Be careful what you wish for
We get a lot of presents from fans in Japan and America. Lots of cup cakes - I don't know why.
But I once said I'd like it if fans brought us socks. I've run out of socks before and when you're on a tour bus and you're wearing socks that are two or three days old, it can smell like a festival gone wrong.
So I put a tweet out and then fans started turning up and giving me socks. I haven't had to buy a pair of socks in ages. I've had them thrown at me on stage. Tom Jones gets knickers and I get socks.
Never stop writing
Any time we have off, we'll spend in the studio. We wrote and recorded our last album in eight weeks. This next one, we're going to take a little more time. We're experimenting a bit with different sounds but it's still my voice, we're the same musicians. It'll still sound like Kodaline.
We're very aware that bands come and go. Every album could be our last, but our dream is to have a career that could span the rest of our lives. But you can't tell the future.

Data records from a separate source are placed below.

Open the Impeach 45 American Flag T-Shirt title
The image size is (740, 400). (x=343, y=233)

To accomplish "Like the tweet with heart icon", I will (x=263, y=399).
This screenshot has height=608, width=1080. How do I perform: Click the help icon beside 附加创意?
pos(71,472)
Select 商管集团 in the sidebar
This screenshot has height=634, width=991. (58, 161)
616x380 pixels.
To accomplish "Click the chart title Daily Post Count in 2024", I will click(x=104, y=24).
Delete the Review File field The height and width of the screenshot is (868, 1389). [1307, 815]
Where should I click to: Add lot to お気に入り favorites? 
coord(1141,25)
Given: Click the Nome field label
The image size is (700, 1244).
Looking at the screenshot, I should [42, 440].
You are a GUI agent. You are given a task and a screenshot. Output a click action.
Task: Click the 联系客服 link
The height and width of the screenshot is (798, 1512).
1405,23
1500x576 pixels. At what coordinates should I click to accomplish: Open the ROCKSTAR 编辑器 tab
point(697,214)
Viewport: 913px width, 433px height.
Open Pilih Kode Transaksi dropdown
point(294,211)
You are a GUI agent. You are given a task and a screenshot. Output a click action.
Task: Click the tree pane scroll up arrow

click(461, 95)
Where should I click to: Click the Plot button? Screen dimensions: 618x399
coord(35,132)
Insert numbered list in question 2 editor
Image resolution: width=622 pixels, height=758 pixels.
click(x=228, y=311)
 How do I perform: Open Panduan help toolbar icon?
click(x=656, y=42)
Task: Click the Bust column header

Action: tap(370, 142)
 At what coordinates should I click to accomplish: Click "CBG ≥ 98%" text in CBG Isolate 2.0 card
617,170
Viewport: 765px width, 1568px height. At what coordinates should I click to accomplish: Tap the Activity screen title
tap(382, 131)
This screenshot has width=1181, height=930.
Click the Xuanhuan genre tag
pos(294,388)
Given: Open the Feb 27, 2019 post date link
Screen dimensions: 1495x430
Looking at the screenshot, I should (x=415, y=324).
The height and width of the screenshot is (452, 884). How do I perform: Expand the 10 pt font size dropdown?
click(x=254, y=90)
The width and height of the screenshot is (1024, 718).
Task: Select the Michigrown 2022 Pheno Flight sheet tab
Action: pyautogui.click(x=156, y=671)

Use festivals to prepare for bigger things
If you can do a good gig at a festival and hold a good crowd, I think it makes you better musicians and performers.
If we got to a stadium, that would be the dream. We got a taste of it, actually, when Ed Sheeran invited us on stage in Croke Park in Dublin. We played one of our songs, called All I Want, and the whole stadium sang every word back to us. It was 80,000 [people] and I almost fainted with the nerves.
Be wary of backstage catering
Festival food is hit and miss. If you get there after everybody's gone in and they're running out of food, you get the stuff that's been sitting out all day.
The best catering I've had so far was at a festival in Poland. It was a sit-down thing with waiters - all very fancy, and we're not very fancy people. I had a carbonara, which is pretty standard, but do you ever eat something and they do something tiny, like add an extra spice, and it makes the whole dish taste a million times better?
I don't know what it was, but it was the best carbonara I've ever had.
Keep birthdays low-key
At V Festival this year, it was my birthday so the lads brought a cake on stage - but they forgot to light the candles!
One of the crew just handed me the cake and I was like, "what am I supposed to do with this?" I had 20,000 people singing Happy Birthday to me, which was a bizarre experience. I was kind of embarrassed.
On your days off, make a music video with a Hollywood A-lister
We were over in LA and we got the opportunity to go into the studio with Johnny McDaid - who used to be in Snow Patrol. Somebody told us he was engaged to Courtney Cox, which we didn't really know about, but we went over to her house, stayed a few days and we ended up writing Love Will Set You Free.
After that, we were hanging out and Courtney said she'd love to direct the video for it. We didn't really take her seriously but then she kept asking and we ended up shooting it in her house. We had some of our friends over from Dublin - girlfriends and fiancees - and I think she did a really good job capturing our personalities.
We are huge fans of Friends. We've all got the box sets at home, and we were quite nervous about meeting her at first. But she's very chilled out and very cool and she puts you at ease.
Luckily, we didn't call her Monica - but we were very, very aware of that.
Kodaline begin a 10-date UK tour in December, culminating with four nights at London's Shepherd's Bush Empire.